With the help of the EEG, doctors analyze what is happening in patients’ brains. Valuable information, but unfortunately, also a time-consuming process and not always possible at the moment you want to perform a measurement. According to Michel van Putten, neurologist at the Medisch Spectrum Twente hospital and professor of clinical neurophysiology at the University of Twente, technology has made it possible to measure more efficiently and make diagnoses faster and more reliably.

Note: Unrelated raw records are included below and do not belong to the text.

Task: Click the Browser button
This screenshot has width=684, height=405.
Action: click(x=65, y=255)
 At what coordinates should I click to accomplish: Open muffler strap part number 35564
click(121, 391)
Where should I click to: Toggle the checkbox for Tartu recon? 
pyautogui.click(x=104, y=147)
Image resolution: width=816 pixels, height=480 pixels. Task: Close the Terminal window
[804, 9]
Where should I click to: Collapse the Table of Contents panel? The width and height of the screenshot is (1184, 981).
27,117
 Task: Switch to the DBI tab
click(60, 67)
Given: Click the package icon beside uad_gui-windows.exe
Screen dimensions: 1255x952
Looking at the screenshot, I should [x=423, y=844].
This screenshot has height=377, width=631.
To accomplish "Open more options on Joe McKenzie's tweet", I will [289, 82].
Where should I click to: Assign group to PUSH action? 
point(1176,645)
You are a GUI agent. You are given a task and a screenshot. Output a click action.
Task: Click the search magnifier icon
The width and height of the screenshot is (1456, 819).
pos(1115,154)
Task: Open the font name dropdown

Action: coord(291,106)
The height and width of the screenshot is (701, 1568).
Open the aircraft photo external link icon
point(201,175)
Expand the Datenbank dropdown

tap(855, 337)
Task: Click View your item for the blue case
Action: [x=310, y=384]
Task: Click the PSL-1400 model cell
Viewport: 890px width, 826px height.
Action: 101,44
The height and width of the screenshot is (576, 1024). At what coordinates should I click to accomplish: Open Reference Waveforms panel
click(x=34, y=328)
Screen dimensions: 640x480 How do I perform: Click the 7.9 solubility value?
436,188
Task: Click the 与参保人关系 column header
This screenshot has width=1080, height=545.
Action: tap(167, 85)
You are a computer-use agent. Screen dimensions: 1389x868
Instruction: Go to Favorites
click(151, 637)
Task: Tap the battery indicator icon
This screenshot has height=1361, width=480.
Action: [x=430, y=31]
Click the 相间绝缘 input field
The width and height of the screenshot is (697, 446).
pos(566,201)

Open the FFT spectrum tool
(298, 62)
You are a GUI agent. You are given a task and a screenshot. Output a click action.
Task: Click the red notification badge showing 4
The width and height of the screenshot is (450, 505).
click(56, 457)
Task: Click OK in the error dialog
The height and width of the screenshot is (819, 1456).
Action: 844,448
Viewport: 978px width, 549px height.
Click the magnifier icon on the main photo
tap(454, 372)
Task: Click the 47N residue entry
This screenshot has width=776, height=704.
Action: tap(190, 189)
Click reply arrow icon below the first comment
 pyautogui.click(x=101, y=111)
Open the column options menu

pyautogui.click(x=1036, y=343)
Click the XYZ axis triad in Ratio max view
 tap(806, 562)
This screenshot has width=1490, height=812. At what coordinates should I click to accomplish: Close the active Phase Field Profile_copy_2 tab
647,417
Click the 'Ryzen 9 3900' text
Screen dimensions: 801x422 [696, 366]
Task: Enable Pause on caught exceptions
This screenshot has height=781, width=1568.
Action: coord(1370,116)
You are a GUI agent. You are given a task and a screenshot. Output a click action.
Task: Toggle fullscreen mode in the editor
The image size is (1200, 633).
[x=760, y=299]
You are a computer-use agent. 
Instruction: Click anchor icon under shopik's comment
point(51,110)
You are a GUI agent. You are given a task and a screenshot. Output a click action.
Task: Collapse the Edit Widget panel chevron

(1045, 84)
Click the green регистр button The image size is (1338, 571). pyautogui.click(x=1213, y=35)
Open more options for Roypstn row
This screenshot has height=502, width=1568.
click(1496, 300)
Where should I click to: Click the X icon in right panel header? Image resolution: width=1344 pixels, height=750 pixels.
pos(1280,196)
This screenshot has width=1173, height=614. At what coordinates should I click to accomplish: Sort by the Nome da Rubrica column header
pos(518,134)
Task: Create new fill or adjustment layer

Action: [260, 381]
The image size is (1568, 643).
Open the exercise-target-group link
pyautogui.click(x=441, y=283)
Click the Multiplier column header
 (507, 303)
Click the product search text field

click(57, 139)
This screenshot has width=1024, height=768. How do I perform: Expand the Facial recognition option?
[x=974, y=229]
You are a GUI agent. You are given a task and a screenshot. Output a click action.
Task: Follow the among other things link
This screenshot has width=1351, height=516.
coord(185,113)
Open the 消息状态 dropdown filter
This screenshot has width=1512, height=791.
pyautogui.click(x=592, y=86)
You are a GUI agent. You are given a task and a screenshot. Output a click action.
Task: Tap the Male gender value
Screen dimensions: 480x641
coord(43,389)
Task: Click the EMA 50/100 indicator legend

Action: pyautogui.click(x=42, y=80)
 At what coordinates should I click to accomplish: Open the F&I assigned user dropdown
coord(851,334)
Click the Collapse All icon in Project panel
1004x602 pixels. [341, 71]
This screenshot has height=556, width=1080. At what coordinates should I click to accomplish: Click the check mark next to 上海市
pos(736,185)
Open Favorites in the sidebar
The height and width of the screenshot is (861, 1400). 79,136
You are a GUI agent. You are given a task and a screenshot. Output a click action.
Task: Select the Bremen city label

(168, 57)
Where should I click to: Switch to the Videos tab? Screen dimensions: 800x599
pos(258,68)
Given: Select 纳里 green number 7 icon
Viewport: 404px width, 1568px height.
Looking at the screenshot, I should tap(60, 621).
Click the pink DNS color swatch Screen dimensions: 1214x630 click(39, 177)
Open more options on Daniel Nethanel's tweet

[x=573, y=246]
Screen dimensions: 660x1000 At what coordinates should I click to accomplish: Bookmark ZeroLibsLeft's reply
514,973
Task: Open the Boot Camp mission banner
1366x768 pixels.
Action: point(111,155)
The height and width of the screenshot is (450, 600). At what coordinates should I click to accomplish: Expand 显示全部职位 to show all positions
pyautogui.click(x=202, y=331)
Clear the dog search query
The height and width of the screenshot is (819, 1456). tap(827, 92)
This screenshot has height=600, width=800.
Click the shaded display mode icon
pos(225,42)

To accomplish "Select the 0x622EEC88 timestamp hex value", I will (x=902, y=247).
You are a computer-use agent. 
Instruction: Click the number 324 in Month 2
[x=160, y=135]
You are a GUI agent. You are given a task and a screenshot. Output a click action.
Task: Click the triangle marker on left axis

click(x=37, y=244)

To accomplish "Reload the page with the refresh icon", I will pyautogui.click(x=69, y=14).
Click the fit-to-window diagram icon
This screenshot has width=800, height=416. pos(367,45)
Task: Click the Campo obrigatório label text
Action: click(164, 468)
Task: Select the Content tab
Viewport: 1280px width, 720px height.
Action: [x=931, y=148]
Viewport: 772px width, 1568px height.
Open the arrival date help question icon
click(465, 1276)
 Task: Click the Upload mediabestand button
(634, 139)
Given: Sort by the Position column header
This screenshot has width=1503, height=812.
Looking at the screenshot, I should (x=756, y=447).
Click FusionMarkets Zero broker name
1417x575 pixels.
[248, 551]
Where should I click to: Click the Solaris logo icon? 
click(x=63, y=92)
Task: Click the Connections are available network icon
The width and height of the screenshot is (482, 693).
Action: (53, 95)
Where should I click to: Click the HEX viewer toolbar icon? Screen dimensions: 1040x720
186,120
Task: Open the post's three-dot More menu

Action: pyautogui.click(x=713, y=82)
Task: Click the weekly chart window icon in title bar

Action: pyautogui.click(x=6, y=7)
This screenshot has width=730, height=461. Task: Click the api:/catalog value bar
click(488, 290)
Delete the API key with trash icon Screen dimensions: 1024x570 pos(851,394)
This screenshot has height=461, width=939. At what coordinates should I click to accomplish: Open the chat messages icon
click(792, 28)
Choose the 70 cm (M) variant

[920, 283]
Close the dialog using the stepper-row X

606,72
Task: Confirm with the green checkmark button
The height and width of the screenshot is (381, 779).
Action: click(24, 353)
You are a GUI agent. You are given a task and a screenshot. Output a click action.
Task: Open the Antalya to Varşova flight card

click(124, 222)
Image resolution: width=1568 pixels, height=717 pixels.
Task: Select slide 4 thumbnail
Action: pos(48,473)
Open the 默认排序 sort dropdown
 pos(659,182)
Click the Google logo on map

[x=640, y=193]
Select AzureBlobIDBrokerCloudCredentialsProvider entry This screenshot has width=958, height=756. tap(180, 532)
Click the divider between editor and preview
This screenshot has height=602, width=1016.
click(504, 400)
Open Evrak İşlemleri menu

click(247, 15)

Michel van Putten carries out a large part of his research at the interface between technology and care. “I take the experiences that I gain within the MST with me to the department at the university. Here we investigate, among other things, how we can reduce brain damage due to cardiac arrest and how we can diagnose and treat patients with possible epilepsy in a better and more reliable way.”
Preventing permanent brain damage?
A current example: in July 2017, Ajax football player Nouri Abdelhak lost consciousness during a match. Not much later it became known that a cardiac arrhythmia was the cause and that he suffered serious and permanent brain damage. Much research is being done in this area. When do the brains become permanently damaged and how can this be determined? Can we perhaps limit the damage? Michel: “As soon as a patient is in intensive care with us, brain activity is continuously measured with the EEG. This is very informative, but the assessment can take considerable time and a specialist is not always present at the right time. We have recently shown that AI can assess the EEG just as good as the human expert. We will soon be implementing this in the MST. This will enable us to inform family members and intensivists more quickly.”
Measuring with a new electrode
EEGs are also used with patients with possible epilepsy. Epilepsy is sometimes difficult to treat with medication. “In the MST, neuromodulation is also used with patients suffering from epilepsy: the brain is directly or indirectly electrically stimulated. Unfortunately, this method does not work with all patients; ideally we want to be able to predict reliably who will really benefit from an operation. We believe that long-term EEG measurements can give us this information.”
The Danish company UNEEG Medical has developed a very small electrode with which brain activity can be measured for months. Together with the neurosurgeons, a proposal is being developed to use this measurement technique in the MST. Michel: “The electrode is inserted just below the scalp, above the ear. This allows us to make long-term measurements of the brain activity. We want to apply this first and investigate patients suffering from epilepsy who are eligible for surgery. In this way we hope to find biomarkers that predict which patients will or will not respond to neurostimulation; we also expect that we will be able to better set the neurostimulator.”